▶ **EXTRACT**:
*** Begin section ***

This systematic review has several limitations. Articles included were limited to those published in English, and inferences from Gram-negative studies were difficult due to the limited number of included studies. Prior investigation into SCVs has primarily focused on S. aureus, and as such, there were limited Gram-negative studies available and different Gram-negative species were grouped together for analysis. Limitations of certain statistical analyses also must be considered; the FEV1% meta-analysis had a small number of included studies, and in three of the five studies, the means and standard deviations for analysis were acquired through the conversion of study medians, minimums and maximums as described by [27]. The analysis of diagnostic methods used only descriptive frequencies of the diagnostic methods reported, thus the results must be considered with caution. Due to an inconsistency in the reporting of BMI and antimicrobial susceptibility testing results, statistical testing was unable to be performed.

*** End section ***

(Recorded data)
*** Begin section ***

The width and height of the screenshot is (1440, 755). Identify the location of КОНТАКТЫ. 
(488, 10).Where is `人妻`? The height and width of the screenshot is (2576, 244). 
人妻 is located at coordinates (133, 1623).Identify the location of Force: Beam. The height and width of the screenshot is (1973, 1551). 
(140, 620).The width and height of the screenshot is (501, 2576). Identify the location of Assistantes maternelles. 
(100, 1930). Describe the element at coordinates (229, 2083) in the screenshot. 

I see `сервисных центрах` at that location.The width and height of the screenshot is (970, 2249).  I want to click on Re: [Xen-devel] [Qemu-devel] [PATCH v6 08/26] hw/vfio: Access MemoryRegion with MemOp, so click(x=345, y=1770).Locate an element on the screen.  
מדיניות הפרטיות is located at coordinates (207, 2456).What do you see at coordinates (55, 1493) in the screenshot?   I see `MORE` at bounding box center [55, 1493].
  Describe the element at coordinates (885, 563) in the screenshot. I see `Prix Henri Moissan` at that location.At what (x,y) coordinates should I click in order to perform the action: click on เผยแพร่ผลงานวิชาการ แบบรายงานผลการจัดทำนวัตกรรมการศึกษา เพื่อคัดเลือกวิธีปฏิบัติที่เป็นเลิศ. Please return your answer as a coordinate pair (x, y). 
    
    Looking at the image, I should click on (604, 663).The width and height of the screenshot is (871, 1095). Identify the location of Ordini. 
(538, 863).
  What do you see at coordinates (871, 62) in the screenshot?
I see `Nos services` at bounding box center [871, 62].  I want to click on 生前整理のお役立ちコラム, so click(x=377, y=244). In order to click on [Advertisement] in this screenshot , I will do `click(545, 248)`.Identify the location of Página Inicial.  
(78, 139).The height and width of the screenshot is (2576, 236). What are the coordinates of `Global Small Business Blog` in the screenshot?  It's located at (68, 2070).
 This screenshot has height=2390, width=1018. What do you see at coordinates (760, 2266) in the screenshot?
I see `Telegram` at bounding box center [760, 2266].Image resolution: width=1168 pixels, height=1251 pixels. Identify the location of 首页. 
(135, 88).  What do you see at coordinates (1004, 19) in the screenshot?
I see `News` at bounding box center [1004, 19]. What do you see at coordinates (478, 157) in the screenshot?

*** End section ***

▶ **WHAT TO WORK ON**:
A. Answer from the limitations passage:
(i) To which language were the included articles limited?
(ii) In how many of the five studies in the FEV1% meta-analysis were means and standard deviations acquired through conversion?
(iii) What prevented statistical testing of the BMI and antimicrobial susceptibility testing results?
B. Continue the limitations passage from its last sentence, keeping to its formal tone.
These lines stand apart from the limitations passage and form separate material.

▶ **ANSWERS TO THE EXERCISES**:
A.
(i) English.
(ii) Three.
(iii) An inconsistency in how those results were reported.

B.
The review’s findings were primarily based on studies studying SCVs of S. aureus; the literature surrounding other respiratory pathogens is lacking, and further study should focus on their incidence and strengthening diagnostic methods. Additionally, although most of the literature has focused on SCVs in CF, other disease states, such as osteomyelitis and device-related infections [55,56,57,58], have reported their incidence. Study into their incidence in other disease states could elucidate how SCV prevalence varies. Enhanced understanding of SCV incidence and diagnosis would enable further studies into their impact on health outcomes. Furthermore, the recent addition of CFTR modulator therapies in patients with suitable CFTR variants (up to 90% of the CF population) has led to a significant reduction in pulmonary exacerbations, changes in airway microbiota and reduced intensity of antibiotic therapy [59, 60]. Impacts of these changes may impact the prevalence of SCV infection in patients with CF and also the long-term adverse consequences of SCVs. The changing prevalence of CF airway infections will be the subject of ongoing clinical research and provides an opportunity for SCVs in people with CF.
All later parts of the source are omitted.